1991 – Nabe’s Dream

nabes_dream
Genre : Journal Intime
Editeur : Éditions du Rocher
Date de parution : mai 1991
Nombre de pages : 826
ISBN : 2-268-011028-X


Quatrième de couverture

Plus on connaîtra ma vie dans les moindres détails, plus je serai libre.

Extrait

Jeudi 4 octobre. – Ça y est ! Sam est foutu dehors. Le patron de l’hôtel menace d’appeler la police. Marcel arrive à temps : il dormait. Les mecs voulaient garder sa radio et ses cymbales pour se rembourser l’ardoise !… Choron l’accueille très bien et l’installe dans le hangar. Seulement, il ne peut le garder qu’une semaine. C’est déjà plus à la vie à la mort ! «Toute la matinée, j’ai corrigée les épreuves de l’un de mes poèmes et supprimé une virgule.
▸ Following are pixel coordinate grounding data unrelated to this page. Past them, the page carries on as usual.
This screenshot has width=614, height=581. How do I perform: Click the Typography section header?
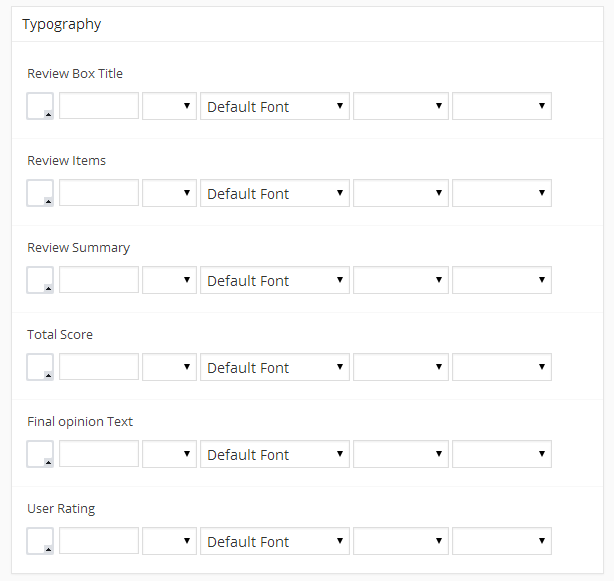click(62, 24)
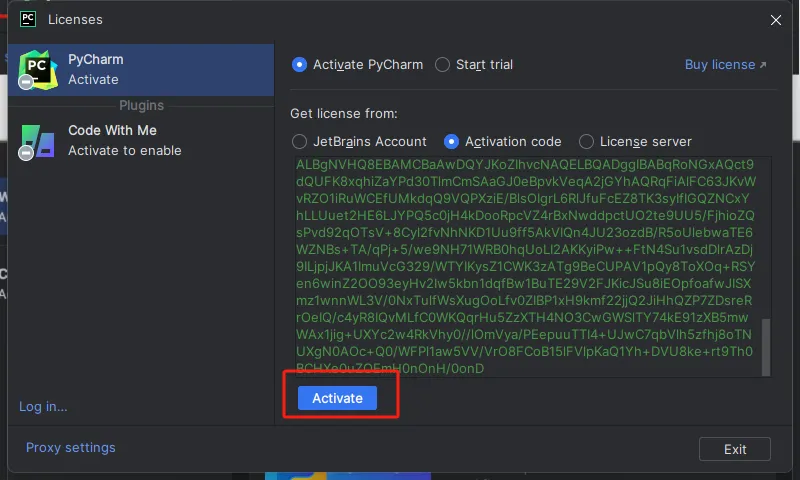Click the PyCharm logo in title bar

[28, 19]
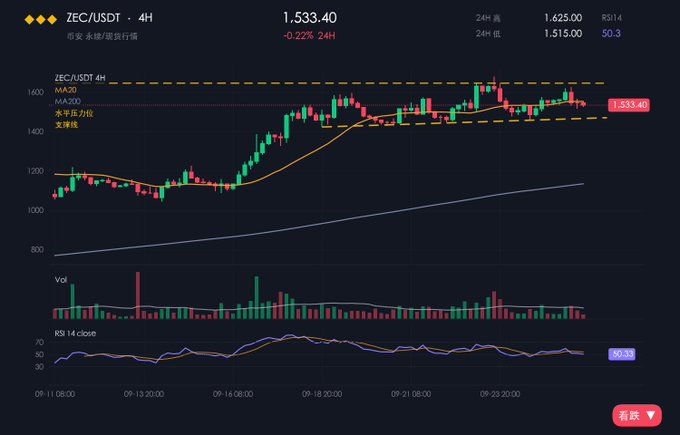The image size is (680, 435).
Task: Click the down triangle in 看跌 badge
Action: click(650, 415)
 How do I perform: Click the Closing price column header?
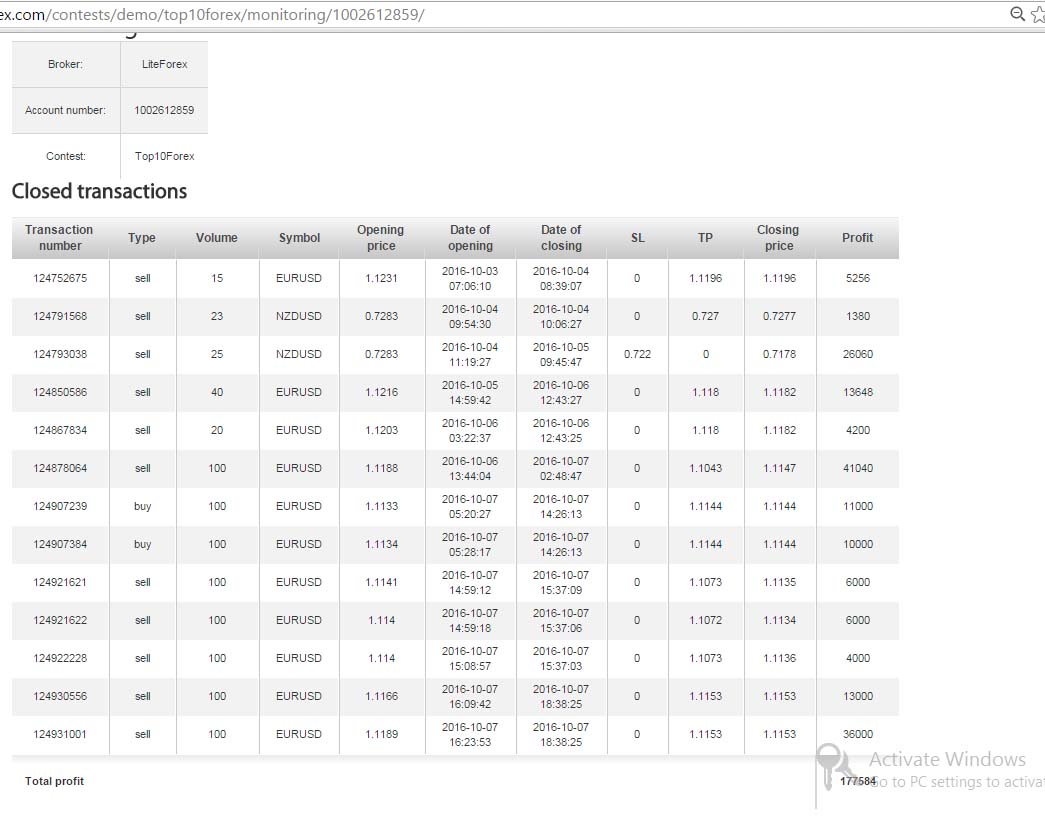tap(778, 238)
Dans l’après-midi, je l’ai rétablie », disait Oscar Wilde pour m’encourager. Je replonge dans le Régal. Hélène ne m’a jamais vu comme ça, me creusant la tronche des heures pour changer un mot. C’est que ça ne rigole plus. C’est la dernière semaine : après ce sera trop tard, et je vois tout le boulot que l’objet exige encore… Je finis une première lecture au sabre, où coquilles et ponctuations, paraphrases et synonymes volent en éclats. Maintenant commence le corps à corps. Tout à zéro, au peigne fin, à cheval sur la migraine. Du titre à changer sur trois lignes jusqu’à la table des matières absente. L’exergue « La littérature n’accepte pas les chèques » ne veut plus rien dire. Je refous celles des Contes : « Qui vomit a dîné ». Je rampe en escargot à antennes fébriles sur les paragraphes. Je remarque quelques passages vraiment très noirs, d’un désespoir effrayant. Je passe sans sourciller devant les portraits de Marcel, de ma mère et d’Hélène. Ces révélations incongrues, ces vérités amères vont m’attirer beaucoup d’ennuis. Il faut se débarrasser de sa biographie, coûte que coûte. Certains la laissent au vestiaire, moi c’est la première dame que j’invite à danser. Ceux qui croient se fuir en se détachant totalement de leurs livres et en écrivant à la troisième personne ne font que se chercher puis se perdre. Seuls les prétentieux se ménagent par les péripéties d’un autre. Le « il » pue. Le « je » n’est pas seul (me, myself and I : just us : it’s an evidence !).
Qui s’intéresse à ce que j’ai vécu si ça ne devient pas ce que j’écris ? Tous les moyens sont bons pour déverser son triste souffle, sortir sa triste vie, sa vie écrite, cette vie qui se prend comme une panthère foutue dans la trame des phrases, la résille… Il faudrait tout oublier dès la première page et se fixer une fois pour toutes dans cette aberration qu’est la mise en mots de sa vie dans un livre. J’ai cru en moi jusqu’au début de cette abominable confession.
Je ne suis pas de ceux qui ont toujours l’impression d’en avoir trop dit. Moi j’annonce toutes les couleurs. Je m’offre en toute candeur aux mitraillettes. Je n’ai aucune chance.
Je sais bien ce qu’il y a dans mon livre…
Barrault s’inquiète à cause de deux ou trois stances soi-disant politiques où je ne fais que poursuivre sur ce terrain mon offensive contre le Pouvoir en tant que tel, mais c’est l’existence même d’un livre pareil qui est un scandale pur. J’ai écrit un acte. Est-ce possible ? La révolte absolue est ma patrie… Je ne refais pas le monde, je me fais un monde de tout.